John Matthews, author of “Mass Shootings: Six Steps to Survival” and highly-decorated 30-year law enforcement veteran, was invited to lead and develop with first responders the proper plan to demonstrate the mass shooting scenario.
“The teachers have been trained in the RAIN model and students in the ESCAPE model,” he said. “We’ve practiced and now we are going to do all six steps.”
During the drill, student groups were placed in three different locations around Jackson Creek, two inside the building and one outside. Nadia Sabry, a seventh grader at Jackson Creek, was outside of the building with other students simulating gym class.
“We didn’t hear any gun shots or any announcements over the speaker,” Sabry said. “Other than police officers arriving, we wouldn’t have known anything was wrong.”
John Carter, director of planning for the MCCSC, said there were only a few errors during the drill, one being a failure of the outside speakers to broadcast the lockdown announcement and the other being a radio malfunction that kept him from notifying transportation.
After students exited the building on police officers’ command, buses were alerted to come and transport the students to Batchelor Middle School.
“Something that people don’t realize, when dealing with a school scenario, is what to do with students afterwards,” Cox said. “That’s as important as anything else, maintaining safety and security of the students in the chaos that can ensue after a shoot scenario like this.”
Once all the students and volunteers were transported to Batchelor, they began the unification process, where students reconnected with their parents or guardians. Three parents volunteered to be a part of this process.
Elizabeth Gately, Sabry’s mother, was one of them.
Gately said the parents were fully informed of what was going to happen with the drill so they knew what to expect. She also stated that some parents she talked to felt they could not participate in the drill because it was too emotional.
“I had a lot of friends say they could not do it because it would upset them too much,” Gately said. “But unfortunately it’s a reality these days and we have to deal with it. As parents, we do need to educate our children on what to do, not just at school, but at any public place like the theater, the mall or the grocery store. We need to ask them ‘what would you do if something like this happened?’ and schools are a great place to start the education.”
Upon arrival to Batchelor, students were placed in a safe area where no one could reach them until their parents arrived to pick them up. Once parents met with school officials, they had to fill out forms stating who their child was, what grade they were in, and what time the parent came to pick them up.
Also, parents had to present a form of identification to verify that they were the student’s guardian or relative.
Matthews instructed people that parents, grandparents, uncles and aunts would all show up to retrieve the students once they heard about the proposed shooting.
“If there are 500 kids in a school, 1,500 people will show up at the designated location to pick up their child.
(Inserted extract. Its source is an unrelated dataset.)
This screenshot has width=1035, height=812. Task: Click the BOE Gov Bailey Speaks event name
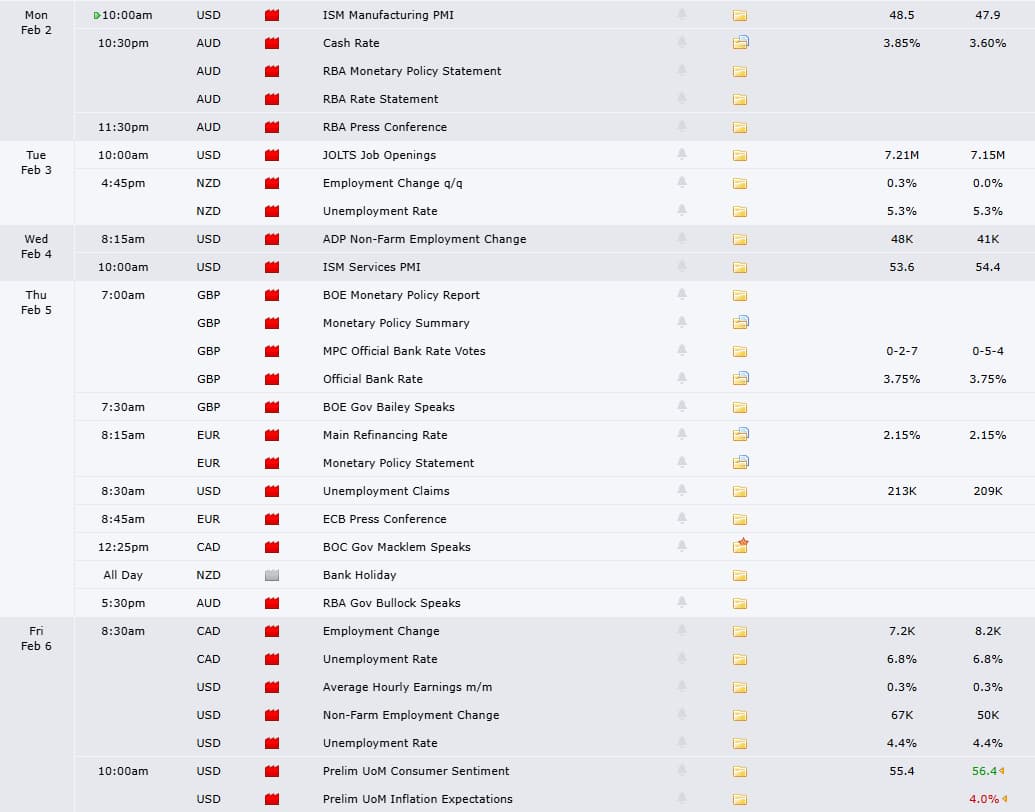click(388, 407)
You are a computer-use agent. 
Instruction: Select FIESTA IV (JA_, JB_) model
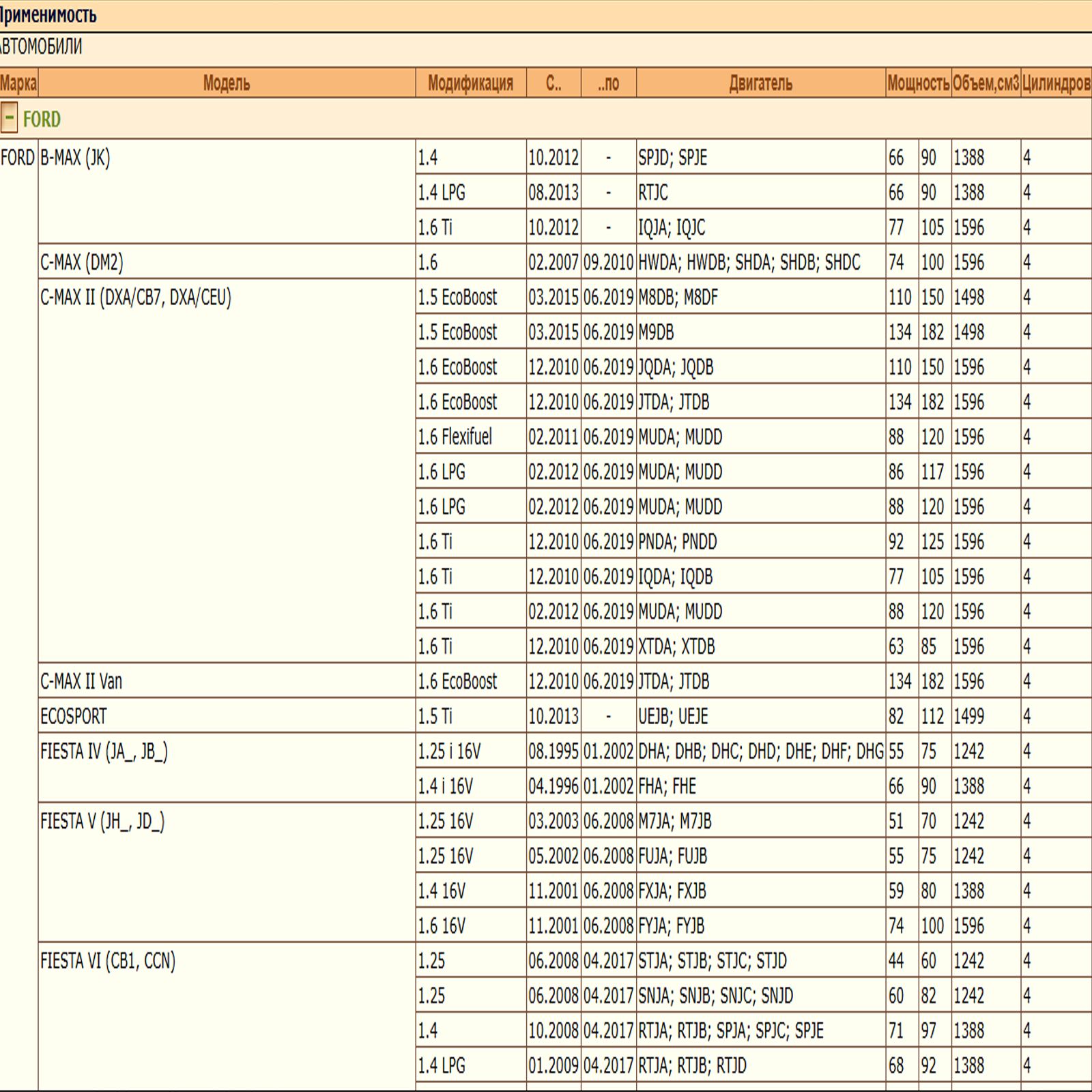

This is a three-to-one ratio,” Matthews said. “Administration is responsible for knowing the exact time that the child was picked up and who they were released to.”
He explained that a police officer would stand by to provide security because in high-pressure situations parents can become upset when their child isn’t immediately released to them.
The drill took roughly an hour to complete, from the start of the announcements until the reunification of the children with their parents.
After the drill, the students, first responders and MCCSC staff from around Monroe County met to discuss how the situation went.
Carter said everything seemed to go well, despite the two minor errors and that everything was well-scripted to ensure that the drill was a success.
Matthews explained that situations will always vary and that procedural changes can occur, but that’s not the important factor in these demonstrations.
“The more important thing is everybody learned something," he said. "It’s beneficial from my perspective that everything went as we planned it, but truly it’s invaluable to the school that they practice drills like these that can save lives.”